**BRIEF**:
All entries are to be returned verbatim.

*** Opening DATASET ENTRIES ***

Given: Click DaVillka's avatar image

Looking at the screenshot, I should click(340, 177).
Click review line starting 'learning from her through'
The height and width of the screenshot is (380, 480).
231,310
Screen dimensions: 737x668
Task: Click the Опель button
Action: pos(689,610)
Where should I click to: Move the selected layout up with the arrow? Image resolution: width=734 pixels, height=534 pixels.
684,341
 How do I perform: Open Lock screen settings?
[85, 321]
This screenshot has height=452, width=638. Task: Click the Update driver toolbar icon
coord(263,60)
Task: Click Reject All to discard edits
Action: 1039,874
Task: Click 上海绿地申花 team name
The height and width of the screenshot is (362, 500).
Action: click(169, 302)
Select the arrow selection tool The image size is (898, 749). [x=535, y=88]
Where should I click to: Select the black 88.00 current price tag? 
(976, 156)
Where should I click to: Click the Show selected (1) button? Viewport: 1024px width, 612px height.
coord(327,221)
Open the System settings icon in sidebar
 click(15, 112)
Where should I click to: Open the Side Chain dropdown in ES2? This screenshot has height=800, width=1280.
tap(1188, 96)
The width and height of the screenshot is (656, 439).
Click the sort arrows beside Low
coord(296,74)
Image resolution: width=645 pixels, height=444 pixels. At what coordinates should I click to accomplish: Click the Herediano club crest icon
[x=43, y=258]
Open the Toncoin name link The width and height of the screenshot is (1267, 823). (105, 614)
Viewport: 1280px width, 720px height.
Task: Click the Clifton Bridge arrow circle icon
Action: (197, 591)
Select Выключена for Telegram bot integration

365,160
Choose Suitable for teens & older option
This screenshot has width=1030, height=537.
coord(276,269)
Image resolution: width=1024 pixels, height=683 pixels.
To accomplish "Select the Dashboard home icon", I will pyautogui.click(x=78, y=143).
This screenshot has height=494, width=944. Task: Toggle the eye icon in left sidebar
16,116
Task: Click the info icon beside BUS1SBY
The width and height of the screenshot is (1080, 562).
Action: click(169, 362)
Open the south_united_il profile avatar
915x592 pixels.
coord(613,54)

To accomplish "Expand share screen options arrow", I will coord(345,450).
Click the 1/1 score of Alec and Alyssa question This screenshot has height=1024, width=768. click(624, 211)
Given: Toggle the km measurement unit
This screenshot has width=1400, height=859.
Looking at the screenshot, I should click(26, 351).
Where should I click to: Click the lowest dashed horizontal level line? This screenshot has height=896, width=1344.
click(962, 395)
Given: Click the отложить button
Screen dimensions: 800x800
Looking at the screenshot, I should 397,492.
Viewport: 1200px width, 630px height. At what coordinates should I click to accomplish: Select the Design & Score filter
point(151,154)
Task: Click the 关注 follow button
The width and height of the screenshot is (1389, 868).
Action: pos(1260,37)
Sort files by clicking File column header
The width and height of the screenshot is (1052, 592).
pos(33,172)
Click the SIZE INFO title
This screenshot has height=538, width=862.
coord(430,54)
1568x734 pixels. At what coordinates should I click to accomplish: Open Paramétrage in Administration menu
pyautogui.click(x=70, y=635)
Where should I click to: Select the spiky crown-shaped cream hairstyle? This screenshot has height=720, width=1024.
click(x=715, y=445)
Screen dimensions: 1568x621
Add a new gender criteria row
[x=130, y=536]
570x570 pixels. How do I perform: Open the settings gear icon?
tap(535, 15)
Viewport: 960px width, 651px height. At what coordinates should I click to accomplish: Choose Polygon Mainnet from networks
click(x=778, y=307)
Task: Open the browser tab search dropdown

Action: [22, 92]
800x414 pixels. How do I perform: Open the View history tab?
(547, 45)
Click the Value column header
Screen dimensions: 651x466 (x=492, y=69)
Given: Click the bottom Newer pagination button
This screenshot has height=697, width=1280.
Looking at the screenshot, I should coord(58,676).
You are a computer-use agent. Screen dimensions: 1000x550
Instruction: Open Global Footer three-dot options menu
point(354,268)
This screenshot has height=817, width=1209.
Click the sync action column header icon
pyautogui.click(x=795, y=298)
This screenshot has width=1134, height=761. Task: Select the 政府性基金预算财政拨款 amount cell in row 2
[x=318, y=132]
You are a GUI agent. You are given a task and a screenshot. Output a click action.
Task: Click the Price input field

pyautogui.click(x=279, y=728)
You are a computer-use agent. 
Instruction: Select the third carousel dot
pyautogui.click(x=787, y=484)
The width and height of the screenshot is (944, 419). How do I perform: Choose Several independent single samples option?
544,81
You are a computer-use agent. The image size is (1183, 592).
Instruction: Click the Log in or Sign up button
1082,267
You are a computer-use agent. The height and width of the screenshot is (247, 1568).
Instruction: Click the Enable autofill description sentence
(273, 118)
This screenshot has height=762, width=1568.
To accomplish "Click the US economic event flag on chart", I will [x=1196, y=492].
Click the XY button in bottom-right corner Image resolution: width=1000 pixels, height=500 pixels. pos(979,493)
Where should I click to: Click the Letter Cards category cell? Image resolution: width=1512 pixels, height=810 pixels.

*** Closing DATASET ENTRIES ***

**REPLY**:
Given: Click DaVillka's avatar image

Looking at the screenshot, I should click(340, 177).
Click review line starting 'learning from her through'
The height and width of the screenshot is (380, 480).
231,310
Screen dimensions: 737x668
Task: Click the Опель button
Action: pos(689,610)
Where should I click to: Move the selected layout up with the arrow? Image resolution: width=734 pixels, height=534 pixels.
684,341
 How do I perform: Open Lock screen settings?
[85, 321]
This screenshot has height=452, width=638. Task: Click the Update driver toolbar icon
coord(263,60)
Task: Click Reject All to discard edits
Action: 1039,874
Task: Click 上海绿地申花 team name
The height and width of the screenshot is (362, 500).
Action: click(169, 302)
Select the arrow selection tool The image size is (898, 749). [x=535, y=88]
Where should I click to: Select the black 88.00 current price tag? 
(976, 156)
Where should I click to: Click the Show selected (1) button? Viewport: 1024px width, 612px height.
coord(327,221)
Open the System settings icon in sidebar
 click(15, 112)
Where should I click to: Open the Side Chain dropdown in ES2? This screenshot has height=800, width=1280.
tap(1188, 96)
The width and height of the screenshot is (656, 439).
Click the sort arrows beside Low
coord(296,74)
Image resolution: width=645 pixels, height=444 pixels. At what coordinates should I click to accomplish: Click the Herediano club crest icon
[x=43, y=258]
Open the Toncoin name link The width and height of the screenshot is (1267, 823). (105, 614)
Viewport: 1280px width, 720px height.
Task: Click the Clifton Bridge arrow circle icon
Action: (197, 591)
Select Выключена for Telegram bot integration

365,160
Choose Suitable for teens & older option
This screenshot has width=1030, height=537.
coord(276,269)
Image resolution: width=1024 pixels, height=683 pixels.
To accomplish "Select the Dashboard home icon", I will pyautogui.click(x=78, y=143).
This screenshot has height=494, width=944. Task: Toggle the eye icon in left sidebar
16,116
Task: Click the info icon beside BUS1SBY
The width and height of the screenshot is (1080, 562).
Action: click(169, 362)
Open the south_united_il profile avatar
915x592 pixels.
coord(613,54)

To accomplish "Expand share screen options arrow", I will coord(345,450).
Click the 1/1 score of Alec and Alyssa question This screenshot has height=1024, width=768. click(624, 211)
Given: Toggle the km measurement unit
This screenshot has width=1400, height=859.
Looking at the screenshot, I should click(26, 351).
Where should I click to: Click the lowest dashed horizontal level line? This screenshot has height=896, width=1344.
click(962, 395)
Given: Click the отложить button
Screen dimensions: 800x800
Looking at the screenshot, I should 397,492.
Viewport: 1200px width, 630px height. At what coordinates should I click to accomplish: Select the Design & Score filter
point(151,154)
Task: Click the 关注 follow button
The width and height of the screenshot is (1389, 868).
Action: pos(1260,37)
Sort files by clicking File column header
The width and height of the screenshot is (1052, 592).
pos(33,172)
Click the SIZE INFO title
This screenshot has height=538, width=862.
coord(430,54)
1568x734 pixels. At what coordinates should I click to accomplish: Open Paramétrage in Administration menu
pyautogui.click(x=70, y=635)
Where should I click to: Select the spiky crown-shaped cream hairstyle? This screenshot has height=720, width=1024.
click(x=715, y=445)
Screen dimensions: 1568x621
Add a new gender criteria row
[x=130, y=536]
570x570 pixels. How do I perform: Open the settings gear icon?
tap(535, 15)
Viewport: 960px width, 651px height. At what coordinates should I click to accomplish: Choose Polygon Mainnet from networks
click(x=778, y=307)
Task: Open the browser tab search dropdown

Action: [22, 92]
800x414 pixels. How do I perform: Open the View history tab?
(547, 45)
Click the Value column header
Screen dimensions: 651x466 (x=492, y=69)
Given: Click the bottom Newer pagination button
This screenshot has height=697, width=1280.
Looking at the screenshot, I should coord(58,676).
You are a computer-use agent. Screen dimensions: 1000x550
Instruction: Open Global Footer three-dot options menu
point(354,268)
This screenshot has height=817, width=1209.
Click the sync action column header icon
pyautogui.click(x=795, y=298)
This screenshot has width=1134, height=761. Task: Select the 政府性基金预算财政拨款 amount cell in row 2
[x=318, y=132]
You are a GUI agent. You are given a task and a screenshot. Output a click action.
Task: Click the Price input field

pyautogui.click(x=279, y=728)
You are a computer-use agent. 
Instruction: Select the third carousel dot
pyautogui.click(x=787, y=484)
The width and height of the screenshot is (944, 419). How do I perform: Choose Several independent single samples option?
544,81
You are a computer-use agent. The image size is (1183, 592).
Instruction: Click the Log in or Sign up button
1082,267
You are a computer-use agent. The height and width of the screenshot is (247, 1568).
Instruction: Click the Enable autofill description sentence
(273, 118)
This screenshot has height=762, width=1568.
To accomplish "Click the US economic event flag on chart", I will [x=1196, y=492].
Click the XY button in bottom-right corner Image resolution: width=1000 pixels, height=500 pixels. pos(979,493)
Where should I click to: Click the Letter Cards category cell? Image resolution: width=1512 pixels, height=810 pixels.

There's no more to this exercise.